И заканчивал тоже юмористически:
«Эх, брат, горько мне! А получи я гарантию — да я бы к тебе на бровях дополз…»
Тогда он уже был очень недурно устроен в Праге, и все-таки это согласие перебраться в Эстонию у него было не простым словом вежливости, а действительно выражением самого искреннего желания.
И в смысле художественном, и в смысле материальном выступления Аверченко проходили с отличным успехом и завидными результатами. Он сделал несколько прекрасных сборов и в Ревеле и в Юрьеве, отовсюду унося с собой самые отрадные впечатления. Слегка, чуть-чуть его огорчила только Нарва. Ему показалось, что с его спектакля взяли слишком большой налог. И со своей обычной беззаботностью, добродушно посмеиваясь, он написал об этом фельетон, а в нем говорил:
«Все знают, что я известен своей скромностью по всему побережью. Но вместе с тем не могу удержаться, чтобы не похвастать: есть такой город, который я содержу на свой счет! Этот город — Нарва. Я приезжаю в город, привожу свою труппу, выпускаю афишу, снимаю театр, в день своего вечера играю пьесы, читаю рассказы, получаю за это деньги и потом… все деньги аккуратно вношу нарвским отцам города. На мои деньги эти отцы благоустраивают мостовые, проводят электричество, исправляют водопровод и… ах, да мало ли у города Нарвы насущных нужд! И обо всем я должен позаботиться, все оплатить. Хлопотливая штука!»
Конечно, и тут не было никакой гневности. Аверченко шутил. Нарвцы это так и поняли. Кто-то прислал оттуда ответную полемическую статью, но и она тоже была не злобной, а веселой. Редакция не поместила ее, не желая длить полемику между нашим гостем и городом, взыскавшим все же совершенно законный налог.
Во всяком случае, турне по Эстонии для него не было утомительным. Для него эта неделя прошла незаметно. Его не беспокоили, к нему не стучались, ему не надоедали. Но вообще эта новая профессия, временная профессия актера, для него была тяжела.
Всю свою жизнь Аверченко провел независимо, оставаясь вольной птицей, издатель и редактор собственного журнала, широко расходившегося, приносившего большие и легкие деньги. Как страстно ни любил Аверченко театр, крепко связанный с ним многоразличными узами автора, зрителя, друга, доля кочующего актера была не по нем и не для него.
Перед началом первого спектакля я зашел к нему в уборную. Он был почти готов к выходу и стоял перед зеркалом. На нем был чудесно сшитый фрак. Когда я ему об этом сказал, он с улыбкой, поправив свое неизменное пенсне, ответил:
— Да, все воспоминания прошлого хороши. Теперь уж такого не сшить.
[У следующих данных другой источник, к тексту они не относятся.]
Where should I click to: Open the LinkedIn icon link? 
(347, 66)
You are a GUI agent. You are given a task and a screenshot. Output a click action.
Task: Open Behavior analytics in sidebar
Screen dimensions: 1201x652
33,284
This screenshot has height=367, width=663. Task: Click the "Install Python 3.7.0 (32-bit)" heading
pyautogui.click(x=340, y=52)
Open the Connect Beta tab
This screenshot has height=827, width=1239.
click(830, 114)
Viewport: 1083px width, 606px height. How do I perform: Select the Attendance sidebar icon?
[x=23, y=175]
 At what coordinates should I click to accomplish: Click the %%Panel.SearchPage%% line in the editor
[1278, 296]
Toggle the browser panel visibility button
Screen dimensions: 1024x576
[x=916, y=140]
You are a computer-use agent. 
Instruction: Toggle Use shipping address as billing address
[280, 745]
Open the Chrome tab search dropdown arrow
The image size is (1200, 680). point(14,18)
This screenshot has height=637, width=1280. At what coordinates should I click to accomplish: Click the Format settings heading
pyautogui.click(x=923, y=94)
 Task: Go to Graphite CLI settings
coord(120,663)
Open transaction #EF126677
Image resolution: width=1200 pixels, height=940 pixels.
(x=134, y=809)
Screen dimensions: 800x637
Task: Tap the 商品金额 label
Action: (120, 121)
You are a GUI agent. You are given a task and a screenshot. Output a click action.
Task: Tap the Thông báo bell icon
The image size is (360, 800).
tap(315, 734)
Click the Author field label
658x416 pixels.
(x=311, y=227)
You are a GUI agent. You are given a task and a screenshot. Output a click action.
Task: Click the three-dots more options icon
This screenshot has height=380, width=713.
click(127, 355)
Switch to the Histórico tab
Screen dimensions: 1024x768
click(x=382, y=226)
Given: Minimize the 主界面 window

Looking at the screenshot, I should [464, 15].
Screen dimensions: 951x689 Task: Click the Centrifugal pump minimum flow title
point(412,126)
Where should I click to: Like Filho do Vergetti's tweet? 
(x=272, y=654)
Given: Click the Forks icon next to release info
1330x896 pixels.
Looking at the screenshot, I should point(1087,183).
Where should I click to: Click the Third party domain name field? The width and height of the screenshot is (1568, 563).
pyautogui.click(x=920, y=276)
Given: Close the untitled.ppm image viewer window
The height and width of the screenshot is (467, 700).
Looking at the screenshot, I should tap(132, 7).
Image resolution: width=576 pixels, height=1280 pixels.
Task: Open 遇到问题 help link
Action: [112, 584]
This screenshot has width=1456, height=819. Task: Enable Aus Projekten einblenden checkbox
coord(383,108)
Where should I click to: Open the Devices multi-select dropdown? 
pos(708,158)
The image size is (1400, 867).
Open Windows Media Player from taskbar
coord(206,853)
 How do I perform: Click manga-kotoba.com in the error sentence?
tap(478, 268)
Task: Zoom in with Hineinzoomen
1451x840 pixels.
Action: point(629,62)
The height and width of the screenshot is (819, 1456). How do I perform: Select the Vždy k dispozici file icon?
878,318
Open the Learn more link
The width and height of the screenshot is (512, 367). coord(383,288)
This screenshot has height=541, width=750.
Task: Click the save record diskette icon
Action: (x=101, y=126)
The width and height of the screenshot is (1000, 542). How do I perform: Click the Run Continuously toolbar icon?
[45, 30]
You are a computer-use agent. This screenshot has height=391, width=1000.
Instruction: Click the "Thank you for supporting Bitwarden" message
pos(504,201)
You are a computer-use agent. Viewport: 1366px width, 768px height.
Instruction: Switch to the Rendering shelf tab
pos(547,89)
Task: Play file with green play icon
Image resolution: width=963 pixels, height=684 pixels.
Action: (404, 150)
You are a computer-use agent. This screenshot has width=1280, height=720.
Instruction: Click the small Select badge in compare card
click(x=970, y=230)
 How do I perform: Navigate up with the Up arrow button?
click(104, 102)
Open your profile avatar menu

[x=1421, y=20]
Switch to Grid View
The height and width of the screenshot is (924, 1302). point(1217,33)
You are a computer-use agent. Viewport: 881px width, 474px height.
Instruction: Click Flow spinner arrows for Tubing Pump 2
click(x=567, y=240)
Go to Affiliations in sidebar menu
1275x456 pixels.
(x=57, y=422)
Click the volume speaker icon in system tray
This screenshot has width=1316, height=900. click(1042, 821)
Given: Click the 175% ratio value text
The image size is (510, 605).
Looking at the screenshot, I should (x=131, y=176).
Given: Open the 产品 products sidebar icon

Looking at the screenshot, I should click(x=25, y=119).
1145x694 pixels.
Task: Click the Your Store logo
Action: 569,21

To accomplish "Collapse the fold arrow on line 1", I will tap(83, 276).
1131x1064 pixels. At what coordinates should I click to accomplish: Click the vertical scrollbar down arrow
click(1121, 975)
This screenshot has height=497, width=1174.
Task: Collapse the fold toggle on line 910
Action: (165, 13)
И вот тут, в эти короткие минуты, оставшиеся до поднятия занавеса, он пожаловался мне на свою актерскую тяготу. Ему были неприятны эти однообразные повторения одних и тех же пьес, эти переезды, упаковки и распаковки чемоданов, номера гостиниц, афиши, хождения за визами. Особенно надоедало играть свои собственные вещи.
Последний раз мы пообедали в «Золотом льве», там же, где он остановился. Все было уже уложено. Чемоданы стояли внизу, в передней. Поезд отходил в шесть вечера.
Мы поехали на вокзал и там простились.
Смеясь, он, между прочим, сказал мне:
— Лучший некролог о тебе напишу я. — И шутливо прибавил: — Вот увидишь.
— Подожди меня хоронить, — ответил я. — Мы еще увидимся.
Но увидеться было не суждено, и некролог пришлось писать не ему обо мне, а мне о нем.
Сейчас я смотрю на его карточку. Сильная кисть правой руки, чуть-чуть собранная в полукулак, уперлась в подбородок. Сквозь пенсне без шнурка смотрят задумчивые, добрые глаза; милая голова милого человека чуть-чуть склонилась вниз. На другой стороне карточки смелая и правдивая надпись, продиктованная верным сердцем.